Math.trunc()

Math.trunc(x)
Returns: number · Added in vES6 · Updated March 13, 2026 · Math
math trunc truncate integer numbers

Math.trunc() removes the fractional part of a number, returning only the integer portion. Unlike rounding, truncation simply discards everything after the decimal point—regardless of whether the number is positive or negative.

Syntax

Math.trunc(x)

Parameters

ParameterTypeDefaultDescription
xnumberThe number to truncate

Return Value

The integer portion of x, removing any fractional digits. The sign is preserved.

Examples

Basic truncation

// Positive numbers: trunc drops decimals just like floor
Math.trunc(4.9);   // 4
Math.trunc(4.1);    // 4
Math.trunc(0.999);  // 0

// Negative numbers: trunc rounds toward zero (unlike floor!)
Math.trunc(-4.9);   // -4
Math.trunc(-4.1);   // -4

// Whole numbers unchanged
Math.trunc(42);     // 42
Math.trunc(-42);    // -42

Comparing trunc vs floor with negative numbers

This is the critical distinction that makes Math.trunc() essential:

const value = -3.7;

Math.trunc(value);  // -3 (toward zero)
Math.floor(value);  // -4 (toward negative infinity)
Math.ceil(value);   // -3 (toward positive infinity)
Math.round(value);  // -4 (nearest integer)

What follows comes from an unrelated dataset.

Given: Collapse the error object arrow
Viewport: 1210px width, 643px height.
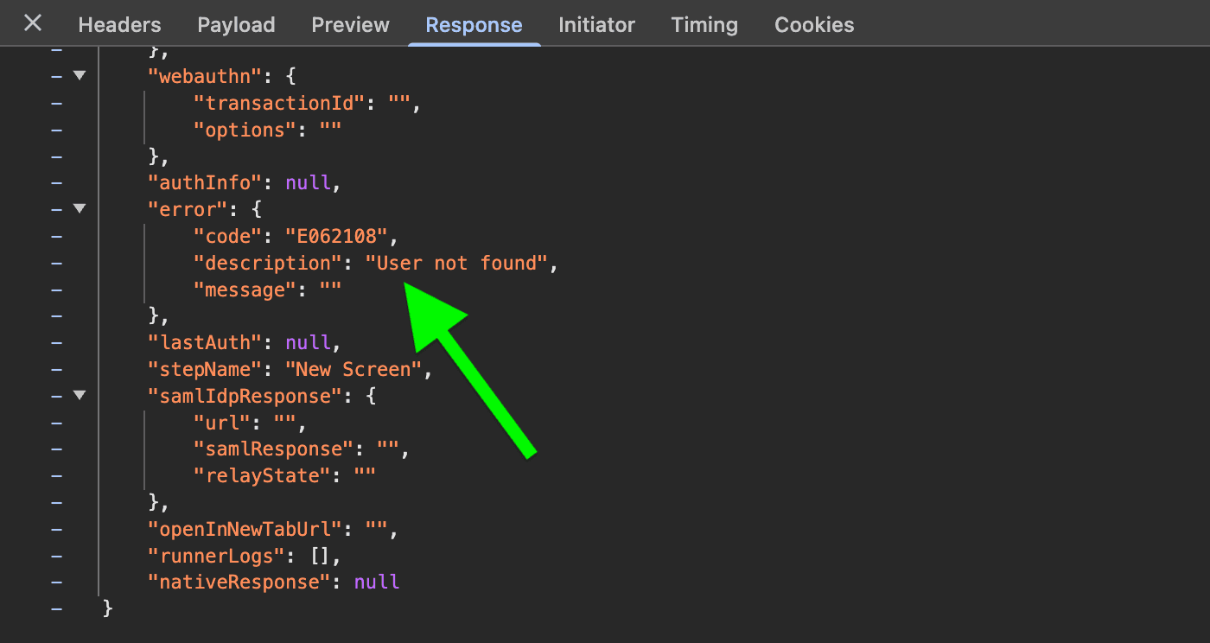Looking at the screenshot, I should point(80,209).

// Practical example: calculating remaining days
const daysRemaining = -2.5;
Math.trunc(daysRemaining); // -2 (not -3!)

When dealing with negative values—coordinates, temperature changes, financial adjustments—truncation toward zero is often the intuitive choice.

Bitwise alternatives

Before Math.trunc() existed (ES6), developers used bitwise hacks:

const x = 3.7;
const y = -3.7;

// Bitwise OR with zero
x | 0;        // 3
y | 0;        // -3

// Double bitwise NOT (faster, but obscure)
~~x;          // 3
~~y;          // -3

// Same result as Math.trunc()
Math.trunc(x); // 3
Math.trunc(y); // -3

Why avoid bitwise tricks?

  • Readability: Math.trunc(x) is self-documenting
  • Clarity: x | 0 looks like a type cast hack
  • Consistency: Bitwise operations convert to 32-bit integers, which can cause unexpected results with large numbers
// The bitwise trap with large numbers
const large = 2**31 + 0.5;  // 2147483648.5
Math.trunc(large);          // 2147483648
large | 0;                  // 0 (wraps around 32-bit!)

trunc vs floor vs ceil vs round

Expression3.7-3.73.2-3.2
Math.trunc(x)3-33-3
Math.floor(x)3-43-4
Math.ceil(x)4-34-3
Math.round(x)4-43-3

When to use each:

  • trunc: Drop decimals (direction toward zero)
  • floor: Always round down (toward -∞)
  • ceil: Always round up (toward +∞)
  • round: Nearest integer (.5 rounds up)

Edge Cases

Math.trunc(NaN);        // NaN
Math.trunc(Infinity);   // Infinity
Math.trunc(-Infinity);  // -Infinity
Math.trunc(0);          // 0
Math.trunc(-0);         // -0
Math.trunc(null);       // 0 (coerced!)
Math.trunc(undefined);  // NaN

Performance Note

Bitwise operations (~~x or x | 0) are marginally faster on older engines, but the difference is negligible in real applications. Use Math.trunc() for clarity—it’s semantically correct and immediately understandable to anyone reading your code.